We consider implications of our new model of quasar lifetimes and light curves for the quasar luminosity function (LF) at different frequencies and redshifts. In our picture, quasars evolve rapidly and the lifetime depends on both their instantaneous and peak luminosities. The bright end of the LF traces the peak intrinsic quasar activity, but the faint end consists of quasars which are either undergoing exponential growth to much larger masses and luminosities, or are in sub-Eddington quiescent states going into or coming out of a period of peak activity. The break in the observed LF corresponds directly to the maximum in the intrinsic distribution of peak luminosities, which falls off at both brighter and fainter luminosities. We study this model using simulations of galaxy mergers which successfully reproduce a wide range of observed quasar phenomena, including the observed column density distribution. By combining quasar lifetimes and the distribution of maximum quasar luminosities determined from the observed hard X-ray LF with the corresponding luminosity and host-system dependent column densities, we produce the expected soft X-ray and B-band LFs.

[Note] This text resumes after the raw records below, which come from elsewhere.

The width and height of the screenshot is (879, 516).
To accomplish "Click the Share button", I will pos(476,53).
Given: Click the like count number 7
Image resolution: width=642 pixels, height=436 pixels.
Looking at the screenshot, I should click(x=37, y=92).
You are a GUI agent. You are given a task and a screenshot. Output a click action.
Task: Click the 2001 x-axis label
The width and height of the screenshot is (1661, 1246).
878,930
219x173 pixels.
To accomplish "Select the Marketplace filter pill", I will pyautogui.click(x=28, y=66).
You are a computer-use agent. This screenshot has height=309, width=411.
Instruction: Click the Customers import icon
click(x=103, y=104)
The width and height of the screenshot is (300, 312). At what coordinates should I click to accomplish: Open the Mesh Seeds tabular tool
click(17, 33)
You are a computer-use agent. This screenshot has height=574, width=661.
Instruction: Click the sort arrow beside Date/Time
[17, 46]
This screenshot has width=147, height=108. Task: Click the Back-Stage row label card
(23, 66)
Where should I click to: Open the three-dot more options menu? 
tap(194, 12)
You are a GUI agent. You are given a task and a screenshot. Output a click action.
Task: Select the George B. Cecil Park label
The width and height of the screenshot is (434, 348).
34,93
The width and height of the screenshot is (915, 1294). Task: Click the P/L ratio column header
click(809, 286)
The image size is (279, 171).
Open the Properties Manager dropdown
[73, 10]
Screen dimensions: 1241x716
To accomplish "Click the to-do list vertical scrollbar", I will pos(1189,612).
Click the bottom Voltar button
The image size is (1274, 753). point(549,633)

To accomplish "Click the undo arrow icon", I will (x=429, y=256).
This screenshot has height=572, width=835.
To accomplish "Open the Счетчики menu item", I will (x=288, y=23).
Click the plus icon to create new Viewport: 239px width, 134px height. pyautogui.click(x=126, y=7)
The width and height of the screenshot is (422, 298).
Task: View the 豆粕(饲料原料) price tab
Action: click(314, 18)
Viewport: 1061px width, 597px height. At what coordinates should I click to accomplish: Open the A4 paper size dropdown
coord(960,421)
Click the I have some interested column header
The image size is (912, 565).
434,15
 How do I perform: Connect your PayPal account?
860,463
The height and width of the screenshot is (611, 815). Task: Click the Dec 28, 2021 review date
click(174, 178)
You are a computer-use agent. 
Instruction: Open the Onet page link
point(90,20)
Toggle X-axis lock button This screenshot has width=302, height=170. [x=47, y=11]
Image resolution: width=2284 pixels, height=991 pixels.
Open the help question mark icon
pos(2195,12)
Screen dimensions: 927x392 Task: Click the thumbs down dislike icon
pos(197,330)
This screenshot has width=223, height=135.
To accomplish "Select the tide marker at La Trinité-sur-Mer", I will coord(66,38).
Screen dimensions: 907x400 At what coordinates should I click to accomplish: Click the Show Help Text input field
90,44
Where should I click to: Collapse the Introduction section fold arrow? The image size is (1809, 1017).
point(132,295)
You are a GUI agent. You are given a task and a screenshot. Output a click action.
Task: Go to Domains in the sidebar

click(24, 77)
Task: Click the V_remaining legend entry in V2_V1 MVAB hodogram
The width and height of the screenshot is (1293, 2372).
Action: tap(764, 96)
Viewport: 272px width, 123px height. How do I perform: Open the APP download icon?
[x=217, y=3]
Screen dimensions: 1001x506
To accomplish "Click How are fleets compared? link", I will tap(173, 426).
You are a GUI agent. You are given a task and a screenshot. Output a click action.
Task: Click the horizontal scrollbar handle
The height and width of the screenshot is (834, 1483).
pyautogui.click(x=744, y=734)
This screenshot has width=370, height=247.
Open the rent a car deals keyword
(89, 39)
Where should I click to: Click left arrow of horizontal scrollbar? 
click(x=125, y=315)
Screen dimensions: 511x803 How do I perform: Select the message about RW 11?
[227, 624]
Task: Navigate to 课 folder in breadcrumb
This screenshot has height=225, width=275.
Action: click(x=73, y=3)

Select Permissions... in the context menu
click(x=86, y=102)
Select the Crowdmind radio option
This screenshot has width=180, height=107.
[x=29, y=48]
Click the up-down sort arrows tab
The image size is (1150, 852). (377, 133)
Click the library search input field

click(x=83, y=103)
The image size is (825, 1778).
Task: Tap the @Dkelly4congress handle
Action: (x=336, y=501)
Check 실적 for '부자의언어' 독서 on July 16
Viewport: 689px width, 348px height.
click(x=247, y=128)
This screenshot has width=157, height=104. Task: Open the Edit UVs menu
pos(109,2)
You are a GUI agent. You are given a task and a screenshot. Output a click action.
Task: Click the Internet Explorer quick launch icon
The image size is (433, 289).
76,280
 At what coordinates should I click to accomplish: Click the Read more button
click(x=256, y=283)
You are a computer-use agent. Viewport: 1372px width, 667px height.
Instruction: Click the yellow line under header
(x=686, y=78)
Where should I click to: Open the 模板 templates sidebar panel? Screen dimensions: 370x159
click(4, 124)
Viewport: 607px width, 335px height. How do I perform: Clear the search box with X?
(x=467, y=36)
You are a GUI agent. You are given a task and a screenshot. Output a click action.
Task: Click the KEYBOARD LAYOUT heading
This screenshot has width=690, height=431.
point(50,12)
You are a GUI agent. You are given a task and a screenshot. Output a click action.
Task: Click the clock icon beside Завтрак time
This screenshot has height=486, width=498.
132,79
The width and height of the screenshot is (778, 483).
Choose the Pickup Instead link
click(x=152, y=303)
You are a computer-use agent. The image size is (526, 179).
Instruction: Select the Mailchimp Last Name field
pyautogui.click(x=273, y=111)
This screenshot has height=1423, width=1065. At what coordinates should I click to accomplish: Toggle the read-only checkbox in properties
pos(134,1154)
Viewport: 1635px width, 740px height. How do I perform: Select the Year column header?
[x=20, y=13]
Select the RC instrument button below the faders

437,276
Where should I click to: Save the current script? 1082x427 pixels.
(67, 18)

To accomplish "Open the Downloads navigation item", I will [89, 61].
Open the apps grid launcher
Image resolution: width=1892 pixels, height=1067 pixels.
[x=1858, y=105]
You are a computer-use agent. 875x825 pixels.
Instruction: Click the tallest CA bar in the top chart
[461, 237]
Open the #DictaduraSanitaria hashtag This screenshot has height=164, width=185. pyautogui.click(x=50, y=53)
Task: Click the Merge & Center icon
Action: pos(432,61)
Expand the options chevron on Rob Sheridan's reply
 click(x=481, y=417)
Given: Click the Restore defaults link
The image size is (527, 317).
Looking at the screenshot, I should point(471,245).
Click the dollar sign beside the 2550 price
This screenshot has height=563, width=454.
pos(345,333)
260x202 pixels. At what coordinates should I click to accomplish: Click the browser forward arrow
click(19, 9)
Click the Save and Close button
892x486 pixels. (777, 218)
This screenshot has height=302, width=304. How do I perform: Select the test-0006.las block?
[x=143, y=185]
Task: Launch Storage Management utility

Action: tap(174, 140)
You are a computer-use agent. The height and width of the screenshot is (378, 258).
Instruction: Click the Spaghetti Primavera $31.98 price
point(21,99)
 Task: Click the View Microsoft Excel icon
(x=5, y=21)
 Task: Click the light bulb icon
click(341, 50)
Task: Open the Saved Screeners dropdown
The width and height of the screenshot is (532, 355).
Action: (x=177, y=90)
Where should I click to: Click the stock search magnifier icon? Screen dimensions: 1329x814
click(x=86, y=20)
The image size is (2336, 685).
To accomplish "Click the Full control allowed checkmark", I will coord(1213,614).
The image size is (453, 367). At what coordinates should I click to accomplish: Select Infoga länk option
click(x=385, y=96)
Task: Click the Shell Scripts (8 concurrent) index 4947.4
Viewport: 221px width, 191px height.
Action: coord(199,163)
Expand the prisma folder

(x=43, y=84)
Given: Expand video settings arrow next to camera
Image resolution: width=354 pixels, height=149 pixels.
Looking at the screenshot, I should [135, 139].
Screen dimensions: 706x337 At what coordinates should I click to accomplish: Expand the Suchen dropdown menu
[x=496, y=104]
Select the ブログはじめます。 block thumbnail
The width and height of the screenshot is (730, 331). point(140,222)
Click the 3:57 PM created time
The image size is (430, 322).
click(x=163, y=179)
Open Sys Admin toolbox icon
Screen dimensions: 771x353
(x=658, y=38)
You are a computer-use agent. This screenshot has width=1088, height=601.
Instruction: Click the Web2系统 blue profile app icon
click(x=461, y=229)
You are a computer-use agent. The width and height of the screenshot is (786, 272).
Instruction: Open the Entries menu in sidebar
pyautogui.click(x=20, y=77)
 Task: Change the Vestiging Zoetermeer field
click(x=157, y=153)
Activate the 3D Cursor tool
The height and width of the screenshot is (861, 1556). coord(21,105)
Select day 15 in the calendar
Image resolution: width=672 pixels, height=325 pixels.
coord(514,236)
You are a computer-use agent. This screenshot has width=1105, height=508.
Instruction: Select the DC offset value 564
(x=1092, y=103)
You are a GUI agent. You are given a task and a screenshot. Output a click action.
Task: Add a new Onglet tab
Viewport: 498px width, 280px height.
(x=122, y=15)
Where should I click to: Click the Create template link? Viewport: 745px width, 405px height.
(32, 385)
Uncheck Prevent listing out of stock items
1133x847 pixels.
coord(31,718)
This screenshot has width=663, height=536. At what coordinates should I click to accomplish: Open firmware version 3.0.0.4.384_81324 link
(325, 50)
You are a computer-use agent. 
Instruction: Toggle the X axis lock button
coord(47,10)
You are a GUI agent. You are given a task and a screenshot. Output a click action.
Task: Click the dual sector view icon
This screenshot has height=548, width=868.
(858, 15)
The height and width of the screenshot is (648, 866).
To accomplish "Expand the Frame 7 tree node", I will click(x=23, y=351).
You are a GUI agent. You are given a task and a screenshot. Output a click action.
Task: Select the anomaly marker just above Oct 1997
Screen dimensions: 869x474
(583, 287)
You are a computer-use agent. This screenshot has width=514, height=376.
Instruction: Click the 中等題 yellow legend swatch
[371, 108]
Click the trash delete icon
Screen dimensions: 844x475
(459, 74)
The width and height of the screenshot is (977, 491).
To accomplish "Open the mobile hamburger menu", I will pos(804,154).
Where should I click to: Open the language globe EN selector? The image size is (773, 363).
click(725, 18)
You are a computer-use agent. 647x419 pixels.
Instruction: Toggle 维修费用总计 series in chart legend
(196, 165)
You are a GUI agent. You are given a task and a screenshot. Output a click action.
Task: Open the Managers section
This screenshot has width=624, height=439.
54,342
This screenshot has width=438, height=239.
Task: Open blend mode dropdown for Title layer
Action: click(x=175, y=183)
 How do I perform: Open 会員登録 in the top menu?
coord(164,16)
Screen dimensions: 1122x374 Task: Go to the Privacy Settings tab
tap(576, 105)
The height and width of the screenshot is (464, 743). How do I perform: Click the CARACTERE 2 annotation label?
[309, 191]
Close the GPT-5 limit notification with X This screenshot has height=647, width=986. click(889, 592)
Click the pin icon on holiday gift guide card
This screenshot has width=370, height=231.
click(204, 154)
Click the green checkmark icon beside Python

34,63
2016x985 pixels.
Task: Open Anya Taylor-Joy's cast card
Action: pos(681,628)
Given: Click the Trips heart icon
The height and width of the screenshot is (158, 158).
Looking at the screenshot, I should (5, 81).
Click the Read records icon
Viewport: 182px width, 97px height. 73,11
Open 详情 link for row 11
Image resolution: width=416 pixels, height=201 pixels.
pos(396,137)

Our predictions agree exceptionally well with the observed LFs at all observed luminosities, over the redshift range considered (z < 1), without invoking any ad hoc assumptions about an obscured population of sources. Our results also suggest that observed correlations in hard X-ray samples between the obscured fraction of quasars and luminosity can be explained in the context of our model by the expulsion of surrounding gas due to heating from accretion feedback energy as a quasar nears its peak luminosity and final black hole mass.